- _Directions_:
Please reproduce the data below line for line, without changing anything.

- _Data for the task_:
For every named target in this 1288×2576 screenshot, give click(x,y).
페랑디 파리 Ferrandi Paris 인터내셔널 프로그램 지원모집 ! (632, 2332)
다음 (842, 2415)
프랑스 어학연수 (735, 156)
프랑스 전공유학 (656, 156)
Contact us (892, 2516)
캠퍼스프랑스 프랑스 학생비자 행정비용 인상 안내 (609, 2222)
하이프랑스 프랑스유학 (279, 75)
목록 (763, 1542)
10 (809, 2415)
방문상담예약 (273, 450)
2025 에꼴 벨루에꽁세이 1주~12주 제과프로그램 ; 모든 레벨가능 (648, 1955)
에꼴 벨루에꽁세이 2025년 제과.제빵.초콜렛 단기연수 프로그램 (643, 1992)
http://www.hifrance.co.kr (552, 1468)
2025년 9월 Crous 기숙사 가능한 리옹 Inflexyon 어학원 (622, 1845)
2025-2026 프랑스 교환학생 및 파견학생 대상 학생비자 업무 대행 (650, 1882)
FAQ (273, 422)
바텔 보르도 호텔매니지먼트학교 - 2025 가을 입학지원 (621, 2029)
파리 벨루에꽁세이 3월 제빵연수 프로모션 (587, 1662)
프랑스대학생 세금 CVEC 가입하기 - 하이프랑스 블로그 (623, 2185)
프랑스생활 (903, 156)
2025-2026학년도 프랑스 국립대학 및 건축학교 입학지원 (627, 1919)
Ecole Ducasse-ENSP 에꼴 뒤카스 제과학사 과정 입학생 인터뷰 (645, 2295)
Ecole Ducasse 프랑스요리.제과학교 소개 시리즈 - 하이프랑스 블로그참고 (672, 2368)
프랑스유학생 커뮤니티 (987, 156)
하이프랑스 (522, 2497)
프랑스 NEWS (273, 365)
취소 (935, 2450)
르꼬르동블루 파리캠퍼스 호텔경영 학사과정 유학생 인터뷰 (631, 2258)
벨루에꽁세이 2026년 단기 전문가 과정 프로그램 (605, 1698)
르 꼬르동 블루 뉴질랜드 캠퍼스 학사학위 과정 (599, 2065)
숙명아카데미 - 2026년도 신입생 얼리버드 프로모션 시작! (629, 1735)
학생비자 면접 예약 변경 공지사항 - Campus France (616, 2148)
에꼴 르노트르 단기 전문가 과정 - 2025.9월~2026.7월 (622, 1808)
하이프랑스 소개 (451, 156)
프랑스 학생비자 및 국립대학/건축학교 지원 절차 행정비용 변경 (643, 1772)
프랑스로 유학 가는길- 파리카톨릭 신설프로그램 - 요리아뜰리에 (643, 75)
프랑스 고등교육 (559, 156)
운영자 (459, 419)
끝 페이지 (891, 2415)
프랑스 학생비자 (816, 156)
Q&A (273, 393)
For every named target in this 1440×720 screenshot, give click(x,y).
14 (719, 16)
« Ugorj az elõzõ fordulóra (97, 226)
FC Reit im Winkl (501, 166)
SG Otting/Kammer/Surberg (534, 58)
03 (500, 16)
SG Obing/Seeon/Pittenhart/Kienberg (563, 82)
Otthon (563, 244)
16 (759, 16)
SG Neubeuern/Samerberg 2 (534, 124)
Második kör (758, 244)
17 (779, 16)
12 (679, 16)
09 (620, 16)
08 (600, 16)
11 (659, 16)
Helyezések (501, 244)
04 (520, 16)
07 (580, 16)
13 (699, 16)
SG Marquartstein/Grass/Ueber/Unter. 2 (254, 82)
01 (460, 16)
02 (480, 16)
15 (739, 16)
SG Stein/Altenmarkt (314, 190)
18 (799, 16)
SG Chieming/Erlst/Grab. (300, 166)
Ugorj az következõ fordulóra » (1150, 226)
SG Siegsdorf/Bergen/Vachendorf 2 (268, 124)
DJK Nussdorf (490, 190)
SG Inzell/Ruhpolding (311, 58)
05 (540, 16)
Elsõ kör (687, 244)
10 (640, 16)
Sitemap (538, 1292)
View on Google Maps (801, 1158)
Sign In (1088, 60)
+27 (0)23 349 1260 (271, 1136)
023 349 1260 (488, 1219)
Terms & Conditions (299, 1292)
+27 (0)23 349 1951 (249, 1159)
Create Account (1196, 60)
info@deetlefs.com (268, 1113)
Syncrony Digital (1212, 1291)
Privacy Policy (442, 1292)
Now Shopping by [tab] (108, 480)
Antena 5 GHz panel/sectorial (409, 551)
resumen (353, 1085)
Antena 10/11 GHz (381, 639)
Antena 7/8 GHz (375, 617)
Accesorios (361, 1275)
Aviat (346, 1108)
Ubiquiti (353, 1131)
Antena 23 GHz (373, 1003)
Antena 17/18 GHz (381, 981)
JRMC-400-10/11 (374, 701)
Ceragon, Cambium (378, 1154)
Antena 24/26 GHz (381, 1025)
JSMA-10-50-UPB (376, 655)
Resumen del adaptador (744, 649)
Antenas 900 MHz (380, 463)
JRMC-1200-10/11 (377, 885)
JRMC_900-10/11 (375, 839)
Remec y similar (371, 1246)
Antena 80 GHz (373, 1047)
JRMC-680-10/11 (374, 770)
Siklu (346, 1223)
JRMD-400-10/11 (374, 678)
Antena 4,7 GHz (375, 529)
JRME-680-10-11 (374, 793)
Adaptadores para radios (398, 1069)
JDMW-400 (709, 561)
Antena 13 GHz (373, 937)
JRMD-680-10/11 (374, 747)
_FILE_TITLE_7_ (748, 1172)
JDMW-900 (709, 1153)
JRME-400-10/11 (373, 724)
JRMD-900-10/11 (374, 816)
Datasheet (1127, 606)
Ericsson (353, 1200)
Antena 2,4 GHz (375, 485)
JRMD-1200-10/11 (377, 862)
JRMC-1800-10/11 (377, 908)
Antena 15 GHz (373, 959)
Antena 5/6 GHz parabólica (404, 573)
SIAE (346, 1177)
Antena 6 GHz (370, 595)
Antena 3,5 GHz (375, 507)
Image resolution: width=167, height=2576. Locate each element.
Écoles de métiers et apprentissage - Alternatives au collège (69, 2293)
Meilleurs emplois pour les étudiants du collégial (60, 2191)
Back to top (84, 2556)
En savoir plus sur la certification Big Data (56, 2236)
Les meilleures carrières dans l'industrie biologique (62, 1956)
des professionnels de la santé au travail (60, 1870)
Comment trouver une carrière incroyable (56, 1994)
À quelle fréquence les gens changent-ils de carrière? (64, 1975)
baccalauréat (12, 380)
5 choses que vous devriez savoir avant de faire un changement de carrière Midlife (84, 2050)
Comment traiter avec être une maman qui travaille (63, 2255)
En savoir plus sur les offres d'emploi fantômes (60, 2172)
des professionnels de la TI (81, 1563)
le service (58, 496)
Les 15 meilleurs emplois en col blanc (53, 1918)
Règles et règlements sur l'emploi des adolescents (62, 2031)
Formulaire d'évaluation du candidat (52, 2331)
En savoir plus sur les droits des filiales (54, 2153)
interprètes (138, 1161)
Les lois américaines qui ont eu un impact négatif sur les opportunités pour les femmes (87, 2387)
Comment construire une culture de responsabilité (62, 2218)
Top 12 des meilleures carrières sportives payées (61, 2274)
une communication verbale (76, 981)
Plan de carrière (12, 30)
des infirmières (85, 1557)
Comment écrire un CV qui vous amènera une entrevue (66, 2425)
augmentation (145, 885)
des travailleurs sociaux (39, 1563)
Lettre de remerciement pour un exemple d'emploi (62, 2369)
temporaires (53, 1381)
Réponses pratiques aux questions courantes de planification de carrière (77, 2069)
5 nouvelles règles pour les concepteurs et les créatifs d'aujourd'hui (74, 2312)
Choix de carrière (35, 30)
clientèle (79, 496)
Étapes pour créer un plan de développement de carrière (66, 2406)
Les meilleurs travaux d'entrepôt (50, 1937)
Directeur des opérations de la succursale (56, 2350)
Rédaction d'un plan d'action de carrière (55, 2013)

- _Completed task_:
For every named target in this 1288×2576 screenshot, give click(x,y).
페랑디 파리 Ferrandi Paris 인터내셔널 프로그램 지원모집 ! (632, 2332)
다음 (842, 2415)
프랑스 어학연수 (735, 156)
프랑스 전공유학 (656, 156)
Contact us (892, 2516)
캠퍼스프랑스 프랑스 학생비자 행정비용 인상 안내 (609, 2222)
하이프랑스 프랑스유학 (279, 75)
목록 (763, 1542)
10 (809, 2415)
방문상담예약 (273, 450)
2025 에꼴 벨루에꽁세이 1주~12주 제과프로그램 ; 모든 레벨가능 (648, 1955)
에꼴 벨루에꽁세이 2025년 제과.제빵.초콜렛 단기연수 프로그램 (643, 1992)
http://www.hifrance.co.kr (552, 1468)
2025년 9월 Crous 기숙사 가능한 리옹 Inflexyon 어학원 (622, 1845)
2025-2026 프랑스 교환학생 및 파견학생 대상 학생비자 업무 대행 (650, 1882)
FAQ (273, 422)
바텔 보르도 호텔매니지먼트학교 - 2025 가을 입학지원 (621, 2029)
파리 벨루에꽁세이 3월 제빵연수 프로모션 (587, 1662)
프랑스대학생 세금 CVEC 가입하기 - 하이프랑스 블로그 (623, 2185)
프랑스생활 (903, 156)
2025-2026학년도 프랑스 국립대학 및 건축학교 입학지원 (627, 1919)
Ecole Ducasse-ENSP 에꼴 뒤카스 제과학사 과정 입학생 인터뷰 (645, 2295)
Ecole Ducasse 프랑스요리.제과학교 소개 시리즈 - 하이프랑스 블로그참고 (672, 2368)
프랑스유학생 커뮤니티 (987, 156)
하이프랑스 (522, 2497)
프랑스 NEWS (273, 365)
취소 (935, 2450)
르꼬르동블루 파리캠퍼스 호텔경영 학사과정 유학생 인터뷰 (631, 2258)
벨루에꽁세이 2026년 단기 전문가 과정 프로그램 (605, 1698)
르 꼬르동 블루 뉴질랜드 캠퍼스 학사학위 과정 (599, 2065)
숙명아카데미 - 2026년도 신입생 얼리버드 프로모션 시작! (629, 1735)
학생비자 면접 예약 변경 공지사항 - Campus France (616, 2148)
에꼴 르노트르 단기 전문가 과정 - 2025.9월~2026.7월 (622, 1808)
하이프랑스 소개 (451, 156)
프랑스 학생비자 및 국립대학/건축학교 지원 절차 행정비용 변경 (643, 1772)
프랑스로 유학 가는길- 파리카톨릭 신설프로그램 - 요리아뜰리에 (643, 75)
프랑스 고등교육 (559, 156)
운영자 (459, 419)
끝 페이지 (891, 2415)
프랑스 학생비자 (816, 156)
Q&A (273, 393)
For every named target in this 1440×720 screenshot, give click(x,y).
14 (719, 16)
« Ugorj az elõzõ fordulóra (97, 226)
FC Reit im Winkl (501, 166)
SG Otting/Kammer/Surberg (534, 58)
03 (500, 16)
SG Obing/Seeon/Pittenhart/Kienberg (563, 82)
Otthon (563, 244)
16 (759, 16)
SG Neubeuern/Samerberg 2 (534, 124)
Második kör (758, 244)
17 (779, 16)
12 (679, 16)
09 (620, 16)
08 (600, 16)
11 (659, 16)
Helyezések (501, 244)
04 (520, 16)
07 (580, 16)
13 (699, 16)
SG Marquartstein/Grass/Ueber/Unter. 2 (254, 82)
01 (460, 16)
02 (480, 16)
15 (739, 16)
SG Stein/Altenmarkt (314, 190)
18 (799, 16)
SG Chieming/Erlst/Grab. (300, 166)
Ugorj az következõ fordulóra » (1150, 226)
SG Siegsdorf/Bergen/Vachendorf 2 (268, 124)
DJK Nussdorf (490, 190)
SG Inzell/Ruhpolding (311, 58)
05 (540, 16)
Elsõ kör (687, 244)
10 (640, 16)
Sitemap (538, 1292)
View on Google Maps (801, 1158)
Sign In (1088, 60)
+27 (0)23 349 1260 (271, 1136)
023 349 1260 (488, 1219)
Terms & Conditions (299, 1292)
+27 (0)23 349 1951 (249, 1159)
Create Account (1196, 60)
info@deetlefs.com (268, 1113)
Syncrony Digital (1212, 1291)
Privacy Policy (442, 1292)
Now Shopping by [tab] (108, 480)
Antena 5 GHz panel/sectorial (409, 551)
resumen (353, 1085)
Antena 10/11 GHz (381, 639)
Antena 7/8 GHz (375, 617)
Accesorios (361, 1275)
Aviat (346, 1108)
Ubiquiti (353, 1131)
Antena 23 GHz (373, 1003)
Antena 17/18 GHz (381, 981)
JRMC-400-10/11 (374, 701)
Ceragon, Cambium (378, 1154)
Antena 24/26 GHz (381, 1025)
JSMA-10-50-UPB (376, 655)
Resumen del adaptador (744, 649)
Antenas 900 MHz (380, 463)
JRMC-1200-10/11 (377, 885)
JRMC_900-10/11 (375, 839)
Remec y similar (371, 1246)
Antena 80 GHz (373, 1047)
JRMC-680-10/11 (374, 770)
Siklu (346, 1223)
JRMD-400-10/11 (374, 678)
Antena 4,7 GHz (375, 529)
JRME-680-10-11 (374, 793)
Adaptadores para radios (398, 1069)
JDMW-400 (709, 561)
Antena 13 GHz (373, 937)
JRMD-680-10/11 (374, 747)
_FILE_TITLE_7_ (748, 1172)
JDMW-900 (709, 1153)
JRME-400-10/11 (373, 724)
JRMD-900-10/11 (374, 816)
Datasheet (1127, 606)
Ericsson (353, 1200)
Antena 2,4 GHz (375, 485)
JRMD-1200-10/11 (377, 862)
JRMC-1800-10/11 (377, 908)
Antena 15 GHz (373, 959)
Antena 5/6 GHz parabólica (404, 573)
SIAE (346, 1177)
Antena 6 GHz (370, 595)
Antena 3,5 GHz (375, 507)
Image resolution: width=167, height=2576. Locate each element.
Écoles de métiers et apprentissage - Alternatives au collège (69, 2293)
Meilleurs emplois pour les étudiants du collégial (60, 2191)
Back to top (84, 2556)
En savoir plus sur la certification Big Data (56, 2236)
Les meilleures carrières dans l'industrie biologique (62, 1956)
des professionnels de la santé au travail (60, 1870)
Comment trouver une carrière incroyable (56, 1994)
À quelle fréquence les gens changent-ils de carrière? (64, 1975)
baccalauréat (12, 380)
5 choses que vous devriez savoir avant de faire un changement de carrière Midlife (84, 2050)
Comment traiter avec être une maman qui travaille (63, 2255)
En savoir plus sur les offres d'emploi fantômes (60, 2172)
des professionnels de la TI (81, 1563)
le service (58, 496)
Les 15 meilleurs emplois en col blanc (53, 1918)
Règles et règlements sur l'emploi des adolescents (62, 2031)
Formulaire d'évaluation du candidat (52, 2331)
En savoir plus sur les droits des filiales (54, 2153)
interprètes (138, 1161)
Les lois américaines qui ont eu un impact négatif sur les opportunités pour les femmes (87, 2387)
Comment construire une culture de responsabilité (62, 2218)
Top 12 des meilleures carrières sportives payées (61, 2274)
une communication verbale (76, 981)
Plan de carrière (12, 30)
des infirmières (85, 1557)
Comment écrire un CV qui vous amènera une entrevue (66, 2425)
augmentation (145, 885)
des travailleurs sociaux (39, 1563)
Lettre de remerciement pour un exemple d'emploi (62, 2369)
temporaires (53, 1381)
Réponses pratiques aux questions courantes de planification de carrière (77, 2069)
5 nouvelles règles pour les concepteurs et les créatifs d'aujourd'hui (74, 2312)
Choix de carrière (35, 30)
clientèle (79, 496)
Étapes pour créer un plan de développement de carrière (66, 2406)
Les meilleurs travaux d'entrepôt (50, 1937)
Directeur des opérations de la succursale (56, 2350)
Rédaction d'un plan d'action de carrière (55, 2013)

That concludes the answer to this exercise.